Louise Irvine, a Lewisham GP who chairs the borough’s British Medical Association chapter, told EastLondonLines the policy was “a complete dead duck.”

She said: “The government really is trying to find a solution to a non-existent problem – there’s not really a demand for it.”

“It’s destroying the whole notion of family doctors providing care to the community so that huge companies can run our GP services across the country. We are responsible for our neighbourhood, we know our community, we know their problems, and patients know that too.”

Practice boundaries are based on the widest area in which a GP could conveniently make a home visit to a registered patient, according to Irvine. She recounted the story of one patient who had asked to remain registered with her practice when they moved away but ended up needing a home visit – one hour away through heavy traffic.

Irvine claimed there were already adequate mechanisms by which people could get immediately necessary treatment while far from their homes and that the new rules would leave it unclear who was primarily responsible for which patients.

Much criticism from local doctors has focused on the possibility that rich inner-city practices could cherry-pick healthy patients and leave others to foot the bill. In the NHS, sick patients are essentially subsidised by healthy ones, on the basis that the healthy ones will then be subsidised in turn when they get sick.

But Stuart Bingham, a GP in Canary Wharf and co-deputy chair in the Tower Hamlets Clinical Commissioning Group, said the pilot could potentially help out practices in deprived areas.

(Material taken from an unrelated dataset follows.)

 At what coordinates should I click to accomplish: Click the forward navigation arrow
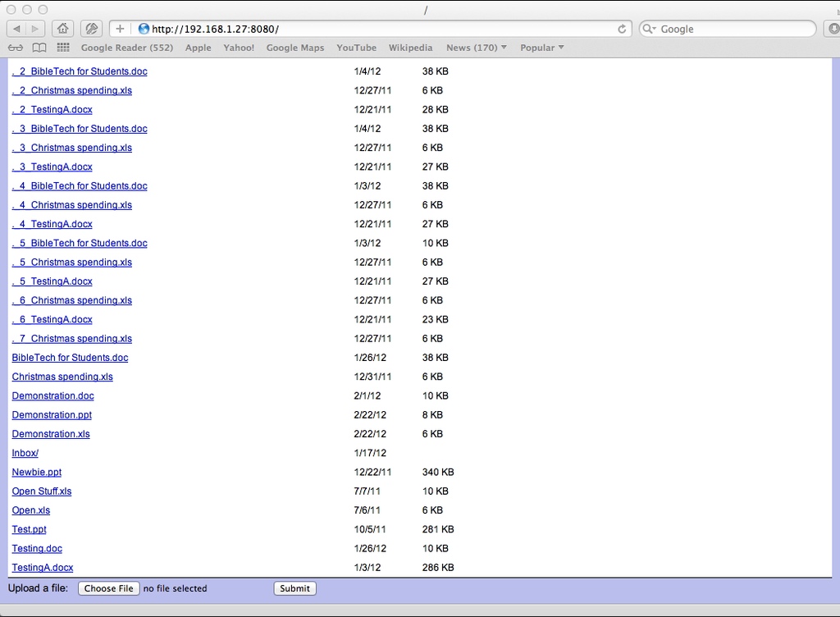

He said: “The main potential benefit to Tower Hamlets, where I work, is that if we develop a more fit and healthy patient population by registering local commuters, those people will use less of their health budgets than, say, a patient with a long-term condition.”

The relaxation of practice boundaries is one part of the Health and Social Care Act which was received royal assent in March. Under the reforms, doctors will form groups to commission or buy services from English hospitals and care trusts – but commissioning for GPs themselves will pass to regional health boards.